1 Волапюк, или воляпюк, — международный искусственный социализованный язык, созданный в 1879 году немецким католическим священником Иоганном Мартином Шлейером.

2 Accent circonflexe (циркумфлекс (фр.)) — диакритический знак над гласной; обозначает открытый характер звука.

3 Ряд ученых полагает, что различие в выговоре букв е и ѣ исчезло в XIX веке, другие утверждают, что особое произношение ятя сохранялось в речи и в начале ХХ века. В ряде диалектов особый оттенок звука е на месте прежнего ятя наблюдается до сих пор.

4 Во Франции недавно была попытка реформы орфографии, но провалилась под ударами французских литераторов (см., например, Remy de Gourmont, статью в его «Promenades Philosophiques»). — Примеч. Б. Зайцева.

На рубеже ХХ века во Франции по поручению Министерства просвещения филологи П.Мейер и Ф.Брюно разработали проекты реформы правописания. В результате дискуссии, в которой с критикой реформы выступили видные писатели, Французская академия не дала санкцию на ее осуществление. Б.Зайцев имеет в виду статью французского писателя и критика Реми де Гурмона (1858–1915) «Попытка упрощения орфографии» («Essai sur la simplification de l’orthographe») в его книге «Философские прогулки» (Париж, 1905).

5 Кассо Лев Аристидович (1865–1914) — министр народного просвещения в 1910–1914 годах, при котором был усилен контроль над учебными заведениями и деятельностью педагогов.

6 Речь идет о Н.А. Морозове (1854–1946), который пересмотрел всю библейскую хронологию — в частности, относил книги пророков к V веку н.э. Он же вынашивал идеи составления «рационального алфавита», считал ненужными буквы ѣ и ѣ, предлагал заменить знак точки звездочкой, ликвидировать прописные буквы и т.п.

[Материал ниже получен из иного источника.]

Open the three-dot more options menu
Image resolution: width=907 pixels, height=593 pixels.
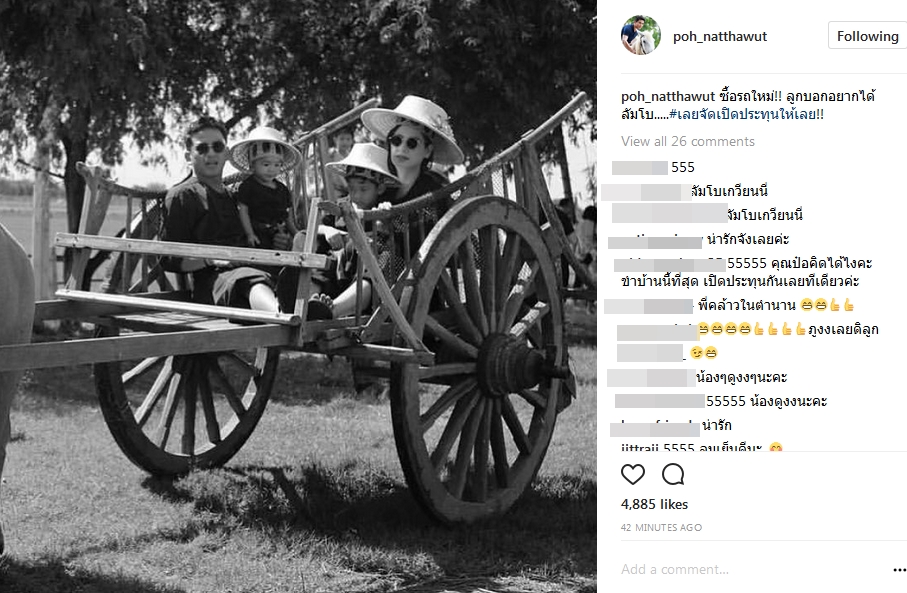click(900, 570)
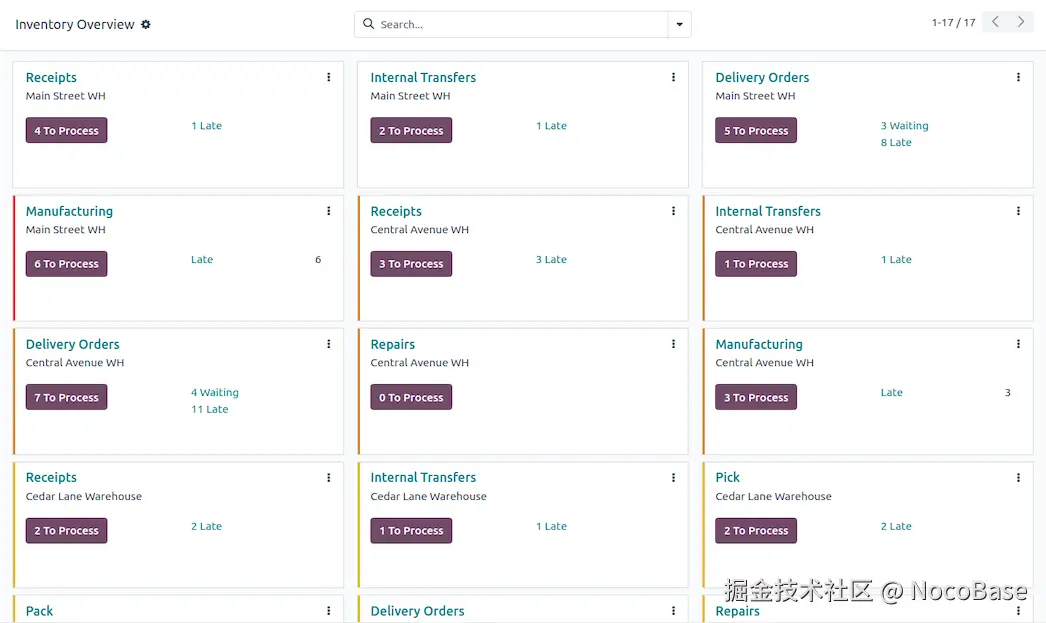The height and width of the screenshot is (623, 1046).
Task: Open the three-dot menu on Internal Transfers Cedar Lane
Action: pyautogui.click(x=673, y=477)
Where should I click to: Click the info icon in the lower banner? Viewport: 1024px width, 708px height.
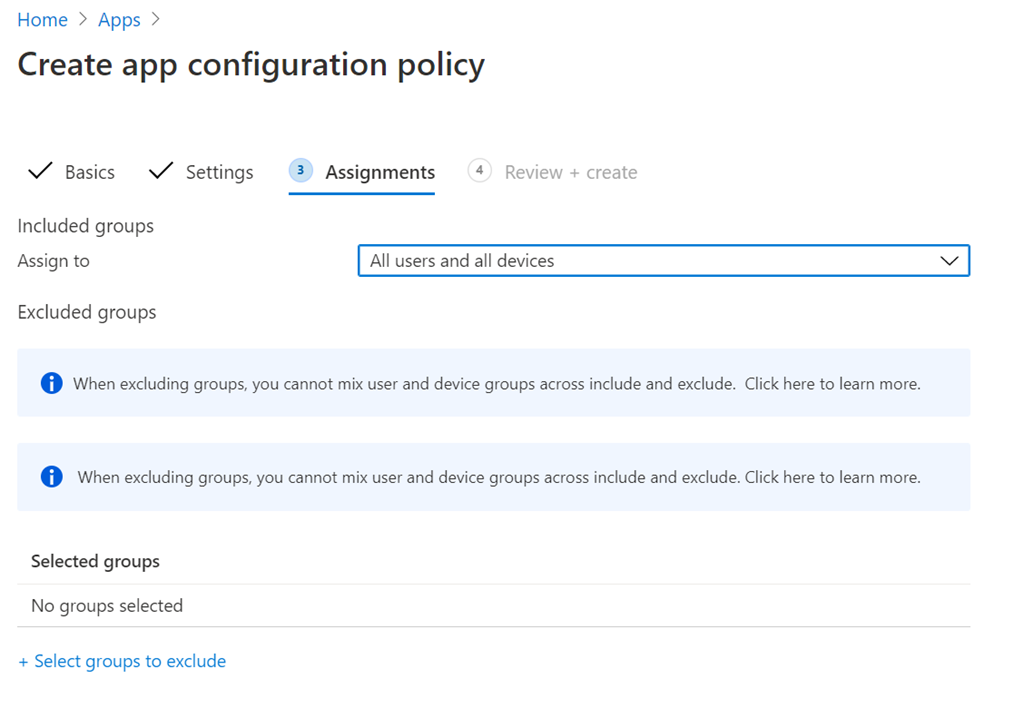[51, 477]
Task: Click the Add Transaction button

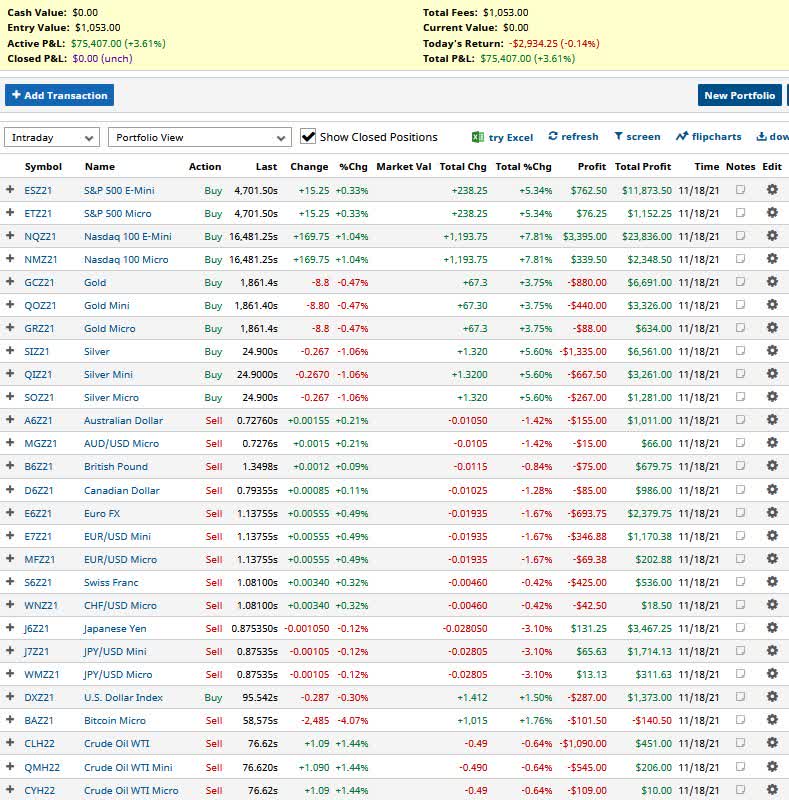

7 Аптекарь Омэ — персонаж романа Г.Флобера «Госпожа Бовари», олицетворяющий торжествующую пошлость. Глупый и невежественный, он претендует на роль светоча мысли и носителя просвещения.

8 Отменялись буквы ѣ, ѣ, Ѳ, ѳ, I, i. Устанавливалось единое написание окончаний для именительного и винительного множественного числа всех родов (например, вместо добрыя дѣла, синiя рѣкидобрые дела, синие реки).

9 Гомункулюс или гомункулус (homunculus (лат.) — человечек) — в представлении средневековых алхимиков существо, подобное человеку, которое можно получить искусственным путем.

10 В современных украинских изданиях название пьесы Г.Ибсена «Кукольный дом» (1879) переводится как «Ляльковий дiм» или «Ляльковий будинок».

11 За реформу, например, высказался Всероссийский съезд преподавателей русского языка и словесности, проходивший в декабре 1916 — январе 1917 года в Москве.